Researchers studied DNA samples taken from the saliva or blood of 456 males living in seven regions of five continents including Africa, the Andes, South Asia, near East and Central Asia, Europe and Oceania. Scientists specifically studied the Y chromosome, which is passed down through the male lineage, and the mitochondria, which is passed to offspring by the genetic mother.
After using computer and statistical modeling, they found the two extreme “bottlenecks” in human genetic history, specifically the second found only in the male lineage.

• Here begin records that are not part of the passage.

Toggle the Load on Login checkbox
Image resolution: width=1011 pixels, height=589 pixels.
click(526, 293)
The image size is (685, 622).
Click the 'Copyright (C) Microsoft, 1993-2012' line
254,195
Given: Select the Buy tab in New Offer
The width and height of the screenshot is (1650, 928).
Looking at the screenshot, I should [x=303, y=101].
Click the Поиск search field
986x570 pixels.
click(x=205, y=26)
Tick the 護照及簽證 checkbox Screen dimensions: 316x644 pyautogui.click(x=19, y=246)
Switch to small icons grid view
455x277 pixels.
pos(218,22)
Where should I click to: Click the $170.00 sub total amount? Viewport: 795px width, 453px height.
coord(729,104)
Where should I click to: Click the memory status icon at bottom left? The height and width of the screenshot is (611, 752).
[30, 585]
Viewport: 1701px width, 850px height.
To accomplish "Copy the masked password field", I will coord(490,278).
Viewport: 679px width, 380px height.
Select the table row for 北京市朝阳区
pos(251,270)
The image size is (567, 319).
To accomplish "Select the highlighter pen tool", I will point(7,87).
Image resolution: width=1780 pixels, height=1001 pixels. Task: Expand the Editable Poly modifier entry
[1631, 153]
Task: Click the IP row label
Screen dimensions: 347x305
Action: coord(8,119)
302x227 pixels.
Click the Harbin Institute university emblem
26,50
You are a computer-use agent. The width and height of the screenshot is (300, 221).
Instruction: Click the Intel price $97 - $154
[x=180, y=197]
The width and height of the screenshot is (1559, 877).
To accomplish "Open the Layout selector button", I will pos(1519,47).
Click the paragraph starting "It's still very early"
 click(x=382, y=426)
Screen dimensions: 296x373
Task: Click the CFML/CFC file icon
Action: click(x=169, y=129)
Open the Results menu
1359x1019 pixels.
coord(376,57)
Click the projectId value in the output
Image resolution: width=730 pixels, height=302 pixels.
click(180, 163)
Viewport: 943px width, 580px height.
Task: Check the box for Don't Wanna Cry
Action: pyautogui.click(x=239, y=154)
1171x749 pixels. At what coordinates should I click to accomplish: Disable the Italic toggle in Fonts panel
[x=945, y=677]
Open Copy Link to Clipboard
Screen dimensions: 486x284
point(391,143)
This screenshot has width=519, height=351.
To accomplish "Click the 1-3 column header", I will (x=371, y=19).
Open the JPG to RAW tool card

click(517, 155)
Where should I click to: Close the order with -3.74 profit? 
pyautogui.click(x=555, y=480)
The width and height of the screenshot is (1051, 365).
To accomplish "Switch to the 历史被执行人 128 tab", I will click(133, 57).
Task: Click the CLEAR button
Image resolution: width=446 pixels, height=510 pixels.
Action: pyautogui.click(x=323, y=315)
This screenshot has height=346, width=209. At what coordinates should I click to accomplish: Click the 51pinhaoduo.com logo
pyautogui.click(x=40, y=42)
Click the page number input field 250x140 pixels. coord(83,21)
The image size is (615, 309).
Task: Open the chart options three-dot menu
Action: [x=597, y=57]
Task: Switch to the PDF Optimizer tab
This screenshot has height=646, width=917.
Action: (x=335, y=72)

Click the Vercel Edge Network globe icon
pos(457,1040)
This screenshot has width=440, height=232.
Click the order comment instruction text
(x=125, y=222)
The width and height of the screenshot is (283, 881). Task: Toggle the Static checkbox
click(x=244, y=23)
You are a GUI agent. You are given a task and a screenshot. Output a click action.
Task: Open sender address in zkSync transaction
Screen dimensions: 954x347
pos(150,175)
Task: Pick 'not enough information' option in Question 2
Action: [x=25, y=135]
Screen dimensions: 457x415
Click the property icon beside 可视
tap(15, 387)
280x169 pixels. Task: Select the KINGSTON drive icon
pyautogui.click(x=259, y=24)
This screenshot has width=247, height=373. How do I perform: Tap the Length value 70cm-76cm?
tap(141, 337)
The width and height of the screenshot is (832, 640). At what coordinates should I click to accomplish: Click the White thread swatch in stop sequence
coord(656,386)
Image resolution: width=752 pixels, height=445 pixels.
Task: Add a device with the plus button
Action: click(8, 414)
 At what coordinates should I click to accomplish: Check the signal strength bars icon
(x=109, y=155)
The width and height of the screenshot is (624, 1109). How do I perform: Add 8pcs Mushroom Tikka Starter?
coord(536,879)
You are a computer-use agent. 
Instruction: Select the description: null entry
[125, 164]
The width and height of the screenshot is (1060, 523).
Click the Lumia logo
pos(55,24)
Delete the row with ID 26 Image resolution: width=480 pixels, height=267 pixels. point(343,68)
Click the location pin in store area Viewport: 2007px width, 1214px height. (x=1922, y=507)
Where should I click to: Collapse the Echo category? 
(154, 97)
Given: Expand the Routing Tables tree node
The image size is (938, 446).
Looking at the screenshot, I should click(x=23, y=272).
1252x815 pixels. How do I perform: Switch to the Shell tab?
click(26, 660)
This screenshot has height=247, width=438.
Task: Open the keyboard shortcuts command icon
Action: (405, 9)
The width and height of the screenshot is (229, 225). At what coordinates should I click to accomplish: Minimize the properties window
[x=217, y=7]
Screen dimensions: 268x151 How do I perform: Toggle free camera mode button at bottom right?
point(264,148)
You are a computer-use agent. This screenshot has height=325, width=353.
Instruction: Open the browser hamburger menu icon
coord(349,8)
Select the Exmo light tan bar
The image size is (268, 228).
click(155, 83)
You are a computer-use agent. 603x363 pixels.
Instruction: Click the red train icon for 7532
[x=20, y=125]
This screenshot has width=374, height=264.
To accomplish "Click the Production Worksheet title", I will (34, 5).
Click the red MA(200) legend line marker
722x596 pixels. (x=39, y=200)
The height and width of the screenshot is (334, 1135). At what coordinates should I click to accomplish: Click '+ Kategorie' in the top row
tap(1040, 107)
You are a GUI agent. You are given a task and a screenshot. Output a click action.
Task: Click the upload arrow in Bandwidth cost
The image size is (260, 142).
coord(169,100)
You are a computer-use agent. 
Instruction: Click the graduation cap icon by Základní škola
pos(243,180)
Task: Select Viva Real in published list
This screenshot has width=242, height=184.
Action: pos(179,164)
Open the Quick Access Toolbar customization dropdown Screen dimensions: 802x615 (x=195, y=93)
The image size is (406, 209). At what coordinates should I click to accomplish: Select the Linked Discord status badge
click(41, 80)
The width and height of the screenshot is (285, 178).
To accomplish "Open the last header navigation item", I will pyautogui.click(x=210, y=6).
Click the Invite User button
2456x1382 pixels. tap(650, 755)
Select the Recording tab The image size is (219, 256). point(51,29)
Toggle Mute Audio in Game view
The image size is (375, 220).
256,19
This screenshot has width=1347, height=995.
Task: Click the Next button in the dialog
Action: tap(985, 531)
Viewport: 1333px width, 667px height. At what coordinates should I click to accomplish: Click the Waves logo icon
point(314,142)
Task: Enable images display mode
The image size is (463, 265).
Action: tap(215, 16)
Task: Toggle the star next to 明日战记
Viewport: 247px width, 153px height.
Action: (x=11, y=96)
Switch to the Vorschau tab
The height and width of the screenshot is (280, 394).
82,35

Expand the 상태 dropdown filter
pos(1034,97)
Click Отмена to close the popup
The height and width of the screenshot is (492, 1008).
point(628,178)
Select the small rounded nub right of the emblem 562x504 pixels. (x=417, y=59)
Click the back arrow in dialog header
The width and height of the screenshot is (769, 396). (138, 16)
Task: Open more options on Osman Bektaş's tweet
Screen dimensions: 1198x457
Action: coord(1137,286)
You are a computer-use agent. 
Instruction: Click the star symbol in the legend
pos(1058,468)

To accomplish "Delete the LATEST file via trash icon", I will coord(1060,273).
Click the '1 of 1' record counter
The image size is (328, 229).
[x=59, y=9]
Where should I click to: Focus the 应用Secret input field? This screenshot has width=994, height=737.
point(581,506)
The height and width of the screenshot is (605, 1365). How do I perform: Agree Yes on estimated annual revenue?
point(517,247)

The researchers said studying genetic history is important for understanding underlying levels of genetic variation. Having a high level of genetic diversity is beneficial to humans for several reasons. First, when the genes of individuals in a population vary greatly, the group has a greater chance of thriving and surviving – particularly against disease. It may also reduce the likelihood of passing along unfavorable genetic traits, which can weaken a species over time.
According to Monika Karmin, a leading author from University of Tartu, Estonia, their findings may have implications related to human health.
“We know that some populations are predisposed to certain types of genetic disorders,” said Karmin. “Global population evolution is important to consider, especially as it relates to medicine.”
“When a doctor tries to provide a diagnosis when you are sick, you’ll be asked about your environment, what’s going on in your life and your genetic history based on your family’s health,” added Wilson Sayres, who is also with ASU’s Biodesign Institute. “If we want to understand human health on a global scale, we need to know our global genetic history; that is what we are studying here.”
The researchers believe this will be relevant for informing patterns of genetic diversity across whole human populations, as well as informing their susceptibility to diseases.
Wilson Sayres said the next step is to continue the research by gathering a greater number of DNA samples, increasing the diversity of the samples, and working with anthropologists and sociologists to gain a broader perspective on the findings.
The research was funded jointly by several sources, with primary support from the University of Tartu and Estonian Biocentre. Researchers from 66 institutions around the world participated in this study.